When winter finally starts to subside every year, we look forward to spring in our yards, working, playing, and relaxing there. But with spring comes, for many of us, spurweed along with it. So how do you get rid of it, especially if you’re averse to chemicals? Will vinegar kill spurweed? Do other household products work?


A Natural Herbicide

Will Vinegar Kill Spurweed

While most weeds are merely annoying, what with their unwanted presence, seeming invulnerability, and theft of water and resources from the plants we want, spurweed goes beyond that. Spurweed hurts. It can stick you and your pets and cause pain.

If you pull the weeds out by hand, you’ll get them out, but you will possibly (likely) also do two other things: 

  1. Force the plants to drop seeds, meaning you’ll have to do this again next year, and 
  2. Fail to get every bit of the plant’s roots out (they tend to break off rather than pull completely out of the ground), meaning they’ll regrow, and you’ll have to do this again next year.

Rather than try brute-forcing them out, consider vinegar, the wonder liquid.

Vinegar has acquired a kind of mystical, works-for-anything status. We use it to descale household items, remove rust, eliminate certain odors, and even help assess the pH levels of your garden soil.

It also kills weeds, which is great if you’re fighting spurweed. However, there are a few caveats to keep in mind when attacking spurweed (or any other unwelcome garden occupant).

Don’t Bother Diluting

Some people add water, Epsom salts, and even dishwashing liquid, but no reliable data exists on whether these help. Adding water only decreases the weed-killing power of vinegar.

Vinegar Isn’t Smart

Will Vinegar Kill Spurweed

If you spray vinegar on the spurweed in your yard, that spurweed will die. But if you also accidentally spray it on the grass surrounding the weed, it will also die. Vinegar doesn’t know what plant you want dead. It’s not like it’s kryptonite for spurweed only.

Maybe Don’t Spray It

If spurweed lives among your grass, spraying it will, as mentioned above, kill everything. Instead, use the admittedly labor-intensive paintbrush method. A small paint brush allows you to paint vinegar onto the leaves and stems of offending plants.
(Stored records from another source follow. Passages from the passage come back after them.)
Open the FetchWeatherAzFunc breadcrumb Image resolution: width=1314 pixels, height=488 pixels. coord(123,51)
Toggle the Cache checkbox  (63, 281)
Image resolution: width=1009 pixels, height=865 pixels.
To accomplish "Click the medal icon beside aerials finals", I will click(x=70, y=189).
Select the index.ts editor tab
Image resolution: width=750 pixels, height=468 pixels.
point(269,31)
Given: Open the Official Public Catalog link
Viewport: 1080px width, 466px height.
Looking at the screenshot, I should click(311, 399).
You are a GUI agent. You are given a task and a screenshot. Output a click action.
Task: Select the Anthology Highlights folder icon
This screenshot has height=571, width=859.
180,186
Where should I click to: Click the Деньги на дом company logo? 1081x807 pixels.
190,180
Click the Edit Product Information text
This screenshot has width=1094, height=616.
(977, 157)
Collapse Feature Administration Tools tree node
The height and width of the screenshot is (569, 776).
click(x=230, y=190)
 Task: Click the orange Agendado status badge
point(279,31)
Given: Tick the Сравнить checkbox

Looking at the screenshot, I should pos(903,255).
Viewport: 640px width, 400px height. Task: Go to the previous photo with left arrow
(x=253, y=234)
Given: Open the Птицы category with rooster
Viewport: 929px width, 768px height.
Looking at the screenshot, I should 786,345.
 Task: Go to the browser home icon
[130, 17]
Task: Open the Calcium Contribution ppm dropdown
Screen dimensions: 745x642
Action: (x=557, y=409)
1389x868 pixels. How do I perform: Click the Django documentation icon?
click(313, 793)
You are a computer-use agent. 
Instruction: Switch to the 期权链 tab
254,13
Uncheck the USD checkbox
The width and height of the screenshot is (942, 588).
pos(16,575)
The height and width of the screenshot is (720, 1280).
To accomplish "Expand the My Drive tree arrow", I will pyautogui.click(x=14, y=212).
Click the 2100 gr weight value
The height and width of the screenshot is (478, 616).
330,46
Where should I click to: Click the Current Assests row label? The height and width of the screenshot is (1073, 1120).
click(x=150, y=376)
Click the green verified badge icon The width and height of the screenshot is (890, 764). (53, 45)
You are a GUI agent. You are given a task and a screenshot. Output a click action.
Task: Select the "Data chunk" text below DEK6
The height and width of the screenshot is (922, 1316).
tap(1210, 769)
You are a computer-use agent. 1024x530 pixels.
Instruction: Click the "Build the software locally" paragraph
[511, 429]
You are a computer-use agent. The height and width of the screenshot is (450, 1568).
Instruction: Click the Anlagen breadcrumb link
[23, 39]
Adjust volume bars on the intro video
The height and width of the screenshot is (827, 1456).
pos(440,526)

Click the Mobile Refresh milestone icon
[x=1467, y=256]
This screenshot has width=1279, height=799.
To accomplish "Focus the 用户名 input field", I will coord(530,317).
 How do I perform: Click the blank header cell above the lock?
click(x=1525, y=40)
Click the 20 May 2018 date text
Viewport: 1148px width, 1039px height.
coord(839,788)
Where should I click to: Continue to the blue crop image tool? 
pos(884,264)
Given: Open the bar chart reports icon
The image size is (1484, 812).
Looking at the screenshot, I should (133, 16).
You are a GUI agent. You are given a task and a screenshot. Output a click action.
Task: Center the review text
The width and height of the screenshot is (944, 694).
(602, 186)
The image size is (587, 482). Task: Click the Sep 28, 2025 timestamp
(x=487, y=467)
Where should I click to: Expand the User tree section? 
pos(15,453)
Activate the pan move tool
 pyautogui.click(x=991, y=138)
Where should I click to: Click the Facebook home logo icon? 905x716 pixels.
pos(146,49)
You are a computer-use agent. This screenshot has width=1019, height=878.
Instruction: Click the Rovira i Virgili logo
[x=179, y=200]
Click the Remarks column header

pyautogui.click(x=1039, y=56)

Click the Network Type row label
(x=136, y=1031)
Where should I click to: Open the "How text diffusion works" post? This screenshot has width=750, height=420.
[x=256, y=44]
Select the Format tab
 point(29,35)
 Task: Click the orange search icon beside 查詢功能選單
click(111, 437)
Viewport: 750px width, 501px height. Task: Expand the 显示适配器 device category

This won’t be pleasant if you have a yard completely overrun with spurweed, but if your yard is that far gone, you may be better off with commercial chemical products, anyway.


When to Treat Against Spurweed

Spurweed seems like it shows up in the spring because that’s when it produces its spiny fruit. That’s the part that pokes you in the soles of your bare feet, but it’s also the part that drops seeds and leaves your yard pregnant with next year’s spurweed, just waiting for the right time to show up. 

Seeds tend to germinate in the fall months, so if you use a chemical pre-emergent, the time to use it is before they germinate.

Apply post-emergent products in the winter months after the first stems appear. This can happen with chemicals or vinegar. The idea behind post-emergent weed treatment is to hit the weeds in the window between their appearance and their dropping of seeds. Killing them before seeds fall means a much better chance of fully eliminating spurweed from your yard and gardens.


Will Vinegar Kill Spurweed: Final Thoughts

Vinegar can be a valuable gardening aid, removing weeds and unwanted grasses and such. However, apply it carefully, since you may not realize your prized salvia isn’t a weed. Vinegar will kill it as dead as it will spurweed.